Sociodemographic factors, biomarkers and comorbidities associated with post-acute COVID-19 sequelae in UK Biobank

Abstract

Long-term sequelae of COVID-19 remain critical public health concerns, with limited therapeutic options available. We conducted two case-control studies among COVID-19 infected individuals in the UK Biobank to explore the association of sociodemographic factors, clinical biomarkers, and comorbidities with the risk of two key phenotypes: Long COVID (LC, defined by patient self-report symptoms) and post-acute complications of SARS-CoV-2 infection (PACS, defined by clinical diagnosis), separately. Our study included 8,668 participants in the LC cohort (32% classified as cases) and 108,407 in the PACS cohort (with 2% being cases). Findings showed that age and sex were associated with both LC and PACS but in opposite directions. Additionally, obesity, socioeconomic deprivation, elevated C-reactive protein, triglyceride, vitamin D, HbA1c, cystatin C, urate, and alanine aminotransferase, and decreased HDL cholesterol and IGF-1, as well as CKD and COPD, were associated with LC. Most of these factors were also significant for PACS, except for alanine aminotransferase and vitamin D. These findings have potential mechanistic implications for the distinction between LC and PACS and can guide clinical implementation of identifying high-risk groups for targeted vaccination or other public health mitigation strategies.

Fig. 1. Scheme of the overall study design to create the cohorts.

Note: PACS post acute COVID-19 sequelae, UK United Kingdom.

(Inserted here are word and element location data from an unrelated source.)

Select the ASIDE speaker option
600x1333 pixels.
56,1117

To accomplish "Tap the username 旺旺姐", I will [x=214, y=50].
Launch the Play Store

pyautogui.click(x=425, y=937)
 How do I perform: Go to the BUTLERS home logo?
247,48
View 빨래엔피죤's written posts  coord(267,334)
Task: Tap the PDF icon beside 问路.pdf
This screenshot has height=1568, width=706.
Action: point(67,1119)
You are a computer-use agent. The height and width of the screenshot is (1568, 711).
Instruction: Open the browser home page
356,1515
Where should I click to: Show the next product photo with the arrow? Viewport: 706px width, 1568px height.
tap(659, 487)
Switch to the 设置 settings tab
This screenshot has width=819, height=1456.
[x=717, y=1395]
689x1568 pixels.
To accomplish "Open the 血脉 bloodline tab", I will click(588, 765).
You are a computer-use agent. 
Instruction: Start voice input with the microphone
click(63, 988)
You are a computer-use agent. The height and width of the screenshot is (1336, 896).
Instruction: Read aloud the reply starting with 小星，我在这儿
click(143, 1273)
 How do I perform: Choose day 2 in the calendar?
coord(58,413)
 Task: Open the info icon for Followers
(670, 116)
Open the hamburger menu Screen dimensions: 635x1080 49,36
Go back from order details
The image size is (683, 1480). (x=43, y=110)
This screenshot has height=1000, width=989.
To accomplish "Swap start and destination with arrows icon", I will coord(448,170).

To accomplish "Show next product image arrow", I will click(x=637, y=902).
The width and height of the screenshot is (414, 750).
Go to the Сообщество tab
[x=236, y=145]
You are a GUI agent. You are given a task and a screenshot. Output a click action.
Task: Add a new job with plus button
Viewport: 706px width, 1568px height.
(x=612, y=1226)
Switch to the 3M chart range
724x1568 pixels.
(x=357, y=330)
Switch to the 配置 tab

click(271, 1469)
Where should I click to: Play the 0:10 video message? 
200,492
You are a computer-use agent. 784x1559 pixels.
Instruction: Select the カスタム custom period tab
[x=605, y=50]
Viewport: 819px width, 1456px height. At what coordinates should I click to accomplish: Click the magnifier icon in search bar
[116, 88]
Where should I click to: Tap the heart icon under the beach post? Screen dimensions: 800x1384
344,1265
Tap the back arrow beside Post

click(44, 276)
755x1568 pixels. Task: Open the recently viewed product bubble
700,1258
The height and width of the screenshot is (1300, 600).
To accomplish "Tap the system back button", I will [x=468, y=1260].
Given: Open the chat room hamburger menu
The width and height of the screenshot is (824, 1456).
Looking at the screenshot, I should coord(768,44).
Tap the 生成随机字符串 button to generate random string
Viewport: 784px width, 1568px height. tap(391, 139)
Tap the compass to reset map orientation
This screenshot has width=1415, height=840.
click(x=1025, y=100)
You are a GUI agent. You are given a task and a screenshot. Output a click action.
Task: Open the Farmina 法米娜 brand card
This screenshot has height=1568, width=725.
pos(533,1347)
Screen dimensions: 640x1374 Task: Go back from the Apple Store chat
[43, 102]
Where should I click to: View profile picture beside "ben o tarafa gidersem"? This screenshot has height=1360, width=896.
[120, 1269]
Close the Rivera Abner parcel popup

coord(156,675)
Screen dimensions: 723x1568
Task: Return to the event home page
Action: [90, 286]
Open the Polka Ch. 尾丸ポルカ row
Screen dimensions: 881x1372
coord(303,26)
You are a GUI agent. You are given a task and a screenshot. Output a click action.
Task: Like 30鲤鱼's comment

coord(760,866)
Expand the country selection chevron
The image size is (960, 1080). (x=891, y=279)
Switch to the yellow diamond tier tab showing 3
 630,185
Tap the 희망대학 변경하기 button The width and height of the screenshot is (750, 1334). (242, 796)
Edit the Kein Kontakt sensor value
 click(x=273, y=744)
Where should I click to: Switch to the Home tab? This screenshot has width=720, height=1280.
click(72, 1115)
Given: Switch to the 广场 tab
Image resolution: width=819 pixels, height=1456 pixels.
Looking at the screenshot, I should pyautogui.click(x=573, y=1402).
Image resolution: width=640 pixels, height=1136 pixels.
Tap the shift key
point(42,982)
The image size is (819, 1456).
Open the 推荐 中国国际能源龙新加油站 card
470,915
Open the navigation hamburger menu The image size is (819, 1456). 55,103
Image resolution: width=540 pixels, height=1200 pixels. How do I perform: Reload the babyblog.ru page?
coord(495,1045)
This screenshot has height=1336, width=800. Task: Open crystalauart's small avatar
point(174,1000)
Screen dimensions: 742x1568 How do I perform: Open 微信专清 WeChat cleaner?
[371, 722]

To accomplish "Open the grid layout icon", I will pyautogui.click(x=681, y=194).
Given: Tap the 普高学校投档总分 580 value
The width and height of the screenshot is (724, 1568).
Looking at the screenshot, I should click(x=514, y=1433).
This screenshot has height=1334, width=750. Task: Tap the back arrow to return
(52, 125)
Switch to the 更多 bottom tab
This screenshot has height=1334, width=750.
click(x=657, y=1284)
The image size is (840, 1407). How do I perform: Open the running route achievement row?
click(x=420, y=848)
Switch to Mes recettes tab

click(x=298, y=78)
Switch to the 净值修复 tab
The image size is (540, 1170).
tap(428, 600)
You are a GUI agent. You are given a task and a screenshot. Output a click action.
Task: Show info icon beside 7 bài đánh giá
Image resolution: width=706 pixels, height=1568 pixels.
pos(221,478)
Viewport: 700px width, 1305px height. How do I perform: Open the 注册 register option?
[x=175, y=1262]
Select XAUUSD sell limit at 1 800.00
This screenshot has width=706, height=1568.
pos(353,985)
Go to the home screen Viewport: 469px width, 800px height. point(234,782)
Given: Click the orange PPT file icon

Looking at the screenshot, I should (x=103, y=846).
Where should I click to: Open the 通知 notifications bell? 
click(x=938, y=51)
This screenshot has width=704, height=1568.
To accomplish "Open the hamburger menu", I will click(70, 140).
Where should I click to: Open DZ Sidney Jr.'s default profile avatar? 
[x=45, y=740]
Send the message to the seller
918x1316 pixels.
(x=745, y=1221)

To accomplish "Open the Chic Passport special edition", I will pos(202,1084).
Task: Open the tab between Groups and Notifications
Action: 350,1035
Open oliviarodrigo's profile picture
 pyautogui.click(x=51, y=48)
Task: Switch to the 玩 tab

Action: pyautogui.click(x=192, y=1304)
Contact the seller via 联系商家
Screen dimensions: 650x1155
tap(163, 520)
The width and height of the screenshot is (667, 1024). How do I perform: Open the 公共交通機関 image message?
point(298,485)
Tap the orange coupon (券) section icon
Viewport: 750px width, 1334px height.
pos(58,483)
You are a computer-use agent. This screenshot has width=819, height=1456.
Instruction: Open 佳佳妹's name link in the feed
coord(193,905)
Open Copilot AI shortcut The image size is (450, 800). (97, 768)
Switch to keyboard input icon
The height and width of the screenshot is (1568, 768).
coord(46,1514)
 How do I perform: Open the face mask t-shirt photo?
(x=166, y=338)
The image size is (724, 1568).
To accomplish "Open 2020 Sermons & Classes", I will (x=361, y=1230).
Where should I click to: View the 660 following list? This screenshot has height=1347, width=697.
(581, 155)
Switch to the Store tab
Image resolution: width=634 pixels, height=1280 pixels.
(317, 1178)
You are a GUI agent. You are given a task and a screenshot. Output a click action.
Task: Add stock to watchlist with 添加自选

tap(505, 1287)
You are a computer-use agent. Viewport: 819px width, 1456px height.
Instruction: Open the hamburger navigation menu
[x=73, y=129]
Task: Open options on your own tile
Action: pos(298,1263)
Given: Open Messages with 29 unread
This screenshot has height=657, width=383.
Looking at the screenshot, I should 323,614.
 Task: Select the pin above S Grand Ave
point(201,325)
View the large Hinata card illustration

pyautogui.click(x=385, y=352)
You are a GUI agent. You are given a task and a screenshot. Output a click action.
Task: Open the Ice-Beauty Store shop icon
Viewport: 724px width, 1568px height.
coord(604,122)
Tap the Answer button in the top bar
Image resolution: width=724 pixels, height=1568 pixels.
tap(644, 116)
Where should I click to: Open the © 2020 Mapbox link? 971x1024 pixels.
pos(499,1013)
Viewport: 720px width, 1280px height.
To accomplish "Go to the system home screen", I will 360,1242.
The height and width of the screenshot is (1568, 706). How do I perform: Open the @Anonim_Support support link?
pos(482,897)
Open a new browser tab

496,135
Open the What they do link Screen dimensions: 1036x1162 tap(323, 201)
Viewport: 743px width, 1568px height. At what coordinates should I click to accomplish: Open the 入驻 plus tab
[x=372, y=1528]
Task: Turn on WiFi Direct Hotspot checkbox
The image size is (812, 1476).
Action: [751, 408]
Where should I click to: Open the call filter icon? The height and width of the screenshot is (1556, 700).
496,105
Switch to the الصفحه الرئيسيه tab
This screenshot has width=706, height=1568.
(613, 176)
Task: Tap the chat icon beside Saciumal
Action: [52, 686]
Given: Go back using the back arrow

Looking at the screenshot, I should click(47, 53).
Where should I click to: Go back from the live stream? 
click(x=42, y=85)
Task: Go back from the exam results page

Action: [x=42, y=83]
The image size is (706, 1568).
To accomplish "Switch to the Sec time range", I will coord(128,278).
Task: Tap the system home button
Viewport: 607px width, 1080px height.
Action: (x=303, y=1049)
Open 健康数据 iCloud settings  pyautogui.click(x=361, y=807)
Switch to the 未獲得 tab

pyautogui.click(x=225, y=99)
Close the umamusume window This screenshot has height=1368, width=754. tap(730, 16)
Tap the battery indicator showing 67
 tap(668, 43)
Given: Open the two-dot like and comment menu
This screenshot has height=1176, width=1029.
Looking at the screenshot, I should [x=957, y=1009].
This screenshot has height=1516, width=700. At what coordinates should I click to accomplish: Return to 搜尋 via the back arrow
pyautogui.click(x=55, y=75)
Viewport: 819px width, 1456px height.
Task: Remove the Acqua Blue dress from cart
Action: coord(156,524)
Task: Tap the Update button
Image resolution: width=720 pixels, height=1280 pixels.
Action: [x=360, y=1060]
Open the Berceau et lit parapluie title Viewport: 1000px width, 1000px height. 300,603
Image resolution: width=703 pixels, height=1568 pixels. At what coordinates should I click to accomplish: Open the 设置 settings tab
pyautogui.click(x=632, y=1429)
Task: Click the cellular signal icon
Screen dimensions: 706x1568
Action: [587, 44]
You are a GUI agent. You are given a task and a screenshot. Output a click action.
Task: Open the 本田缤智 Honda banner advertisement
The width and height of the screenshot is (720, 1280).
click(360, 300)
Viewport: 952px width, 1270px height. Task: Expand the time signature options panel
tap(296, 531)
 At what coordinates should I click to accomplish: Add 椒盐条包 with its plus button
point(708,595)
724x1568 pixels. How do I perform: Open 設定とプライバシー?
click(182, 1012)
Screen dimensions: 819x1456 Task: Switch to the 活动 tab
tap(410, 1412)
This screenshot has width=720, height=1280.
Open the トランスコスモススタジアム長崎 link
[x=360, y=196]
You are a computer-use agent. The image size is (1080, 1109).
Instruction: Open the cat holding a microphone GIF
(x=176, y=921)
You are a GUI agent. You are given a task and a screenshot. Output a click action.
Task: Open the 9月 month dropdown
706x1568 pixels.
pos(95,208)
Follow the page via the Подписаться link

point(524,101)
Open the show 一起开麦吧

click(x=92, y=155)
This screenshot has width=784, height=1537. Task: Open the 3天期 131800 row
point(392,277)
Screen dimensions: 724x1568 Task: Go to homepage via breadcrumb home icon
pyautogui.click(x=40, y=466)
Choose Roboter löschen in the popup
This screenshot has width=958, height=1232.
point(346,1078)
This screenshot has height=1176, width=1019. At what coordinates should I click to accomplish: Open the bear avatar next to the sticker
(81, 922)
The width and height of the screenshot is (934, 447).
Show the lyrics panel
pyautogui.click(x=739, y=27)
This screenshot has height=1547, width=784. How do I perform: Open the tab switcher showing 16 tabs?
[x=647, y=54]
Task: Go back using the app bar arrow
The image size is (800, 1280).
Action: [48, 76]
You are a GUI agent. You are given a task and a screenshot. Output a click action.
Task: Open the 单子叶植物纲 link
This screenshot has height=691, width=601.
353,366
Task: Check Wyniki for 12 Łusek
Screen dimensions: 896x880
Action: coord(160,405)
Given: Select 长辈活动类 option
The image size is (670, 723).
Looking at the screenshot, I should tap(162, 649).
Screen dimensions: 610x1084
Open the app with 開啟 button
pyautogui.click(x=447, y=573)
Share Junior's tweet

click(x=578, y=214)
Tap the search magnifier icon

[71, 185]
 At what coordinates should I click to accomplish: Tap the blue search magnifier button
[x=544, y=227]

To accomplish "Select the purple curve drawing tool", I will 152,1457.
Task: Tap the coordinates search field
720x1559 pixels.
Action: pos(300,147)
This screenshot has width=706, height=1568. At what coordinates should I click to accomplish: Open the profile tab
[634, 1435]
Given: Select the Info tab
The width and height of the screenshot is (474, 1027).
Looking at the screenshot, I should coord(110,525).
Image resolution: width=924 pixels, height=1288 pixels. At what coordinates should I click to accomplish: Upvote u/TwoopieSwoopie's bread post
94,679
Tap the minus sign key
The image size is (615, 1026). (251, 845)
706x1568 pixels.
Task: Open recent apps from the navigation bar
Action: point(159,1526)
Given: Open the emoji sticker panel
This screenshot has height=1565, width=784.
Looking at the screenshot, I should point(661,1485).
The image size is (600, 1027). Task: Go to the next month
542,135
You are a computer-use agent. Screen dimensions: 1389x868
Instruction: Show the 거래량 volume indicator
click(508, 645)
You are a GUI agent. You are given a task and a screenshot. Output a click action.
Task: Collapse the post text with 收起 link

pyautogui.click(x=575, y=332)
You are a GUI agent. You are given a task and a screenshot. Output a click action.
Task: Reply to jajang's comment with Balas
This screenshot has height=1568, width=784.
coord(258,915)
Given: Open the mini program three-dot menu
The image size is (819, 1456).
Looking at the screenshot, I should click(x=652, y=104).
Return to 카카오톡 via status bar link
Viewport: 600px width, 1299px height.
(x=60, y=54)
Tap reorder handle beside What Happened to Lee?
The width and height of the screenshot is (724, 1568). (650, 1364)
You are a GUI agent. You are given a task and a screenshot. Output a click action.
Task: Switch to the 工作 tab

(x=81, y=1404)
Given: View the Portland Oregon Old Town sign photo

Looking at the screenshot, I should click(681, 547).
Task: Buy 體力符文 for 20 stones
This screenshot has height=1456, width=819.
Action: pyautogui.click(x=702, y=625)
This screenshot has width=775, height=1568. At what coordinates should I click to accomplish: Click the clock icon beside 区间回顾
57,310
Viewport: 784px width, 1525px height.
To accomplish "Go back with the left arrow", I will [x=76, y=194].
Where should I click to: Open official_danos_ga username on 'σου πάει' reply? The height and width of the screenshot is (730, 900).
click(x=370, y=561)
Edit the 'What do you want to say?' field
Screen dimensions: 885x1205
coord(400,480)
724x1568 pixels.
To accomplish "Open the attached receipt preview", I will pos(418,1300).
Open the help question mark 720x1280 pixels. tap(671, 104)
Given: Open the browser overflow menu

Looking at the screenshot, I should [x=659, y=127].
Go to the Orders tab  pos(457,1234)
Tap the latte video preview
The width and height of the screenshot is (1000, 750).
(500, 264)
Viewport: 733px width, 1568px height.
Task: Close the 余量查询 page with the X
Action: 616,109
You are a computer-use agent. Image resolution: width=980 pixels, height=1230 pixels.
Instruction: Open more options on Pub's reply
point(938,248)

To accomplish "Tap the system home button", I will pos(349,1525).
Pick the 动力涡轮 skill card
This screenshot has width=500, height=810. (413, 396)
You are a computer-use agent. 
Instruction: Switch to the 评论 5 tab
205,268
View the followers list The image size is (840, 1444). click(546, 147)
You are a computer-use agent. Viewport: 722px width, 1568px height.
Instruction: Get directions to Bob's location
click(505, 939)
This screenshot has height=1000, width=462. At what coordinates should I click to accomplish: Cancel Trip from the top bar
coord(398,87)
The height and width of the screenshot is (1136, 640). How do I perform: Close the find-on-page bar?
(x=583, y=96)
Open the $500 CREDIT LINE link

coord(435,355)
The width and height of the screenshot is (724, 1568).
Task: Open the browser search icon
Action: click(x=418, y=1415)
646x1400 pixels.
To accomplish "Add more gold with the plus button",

Fig. 2. Linearity assessment.

Evaluation of the non-linear relationship between the biomarkers and A Long COVID or B PACS using a natural cubic spline model. Error bands were calculated using 95% confidence intervals. The two-sided P-value was calculated using ANOVA. Red colour indicates a P-value smaller than 0.05, indicating that the non-linear model is a better fit compared to the linear model. Blue colour indicates a P-value higher than 0.05, suggesting that the non-linear model and the linear model are similar. Note: Notice that the non-linear test was performed between the log-odds of the outcome model, not the probability of the outcome itself. However, the probability of the outcome is plotted as it is more intuitive and accessible for interpretation. Notice that the shape of the curve is similar when plotted on the log-odds scale.

Fig. 3. Forest plot of Long COVID regression results.

Long COVID cohort included 8668 participants, with 2751 (32%) classified as cases and 5917 (68%) as controls. Data is presented as an odds ratio (OR) with 95% confidence intervals (CI). OR was calculated using a logistic regression. The two-sided p-value was calculated using ANOVA. A Results including only baseline characteristics and risk factors. Dark blue corresponds to crude findings; light blue corresponds to adjusted findings. B Results including only biomarker results. Dark maroon corresponds to crude findings; light maroon corresponds to adjusted findings. C Results including only the comorbidities results. Orange corresponds to crude findings; yellow corresponds to adjusted findings.

Fig. 4. Forest plot of PACS regression results.

PACS cohort included 108,407 participants, with 1940 (2%) classified as cases and 106,467 classified as controls (98%). Data is presented as an odds ratio (OR) with 95% confidence intervals (CI). OR was calculated using a logistic regression. The two-sided p-value was calculated using ANOVA. A Results including only baseline characteristics and risk factors. Dark blue corresponds to crude findings; light blue corresponds to adjusted findings. B Results including only biomarker results. Dark maroon corresponds to crude findings; light maroon corresponds to adjusted findings. C Results including only the comorbidities results. Orange corresponds to crude findings; yellow corresponds to adjusted findings.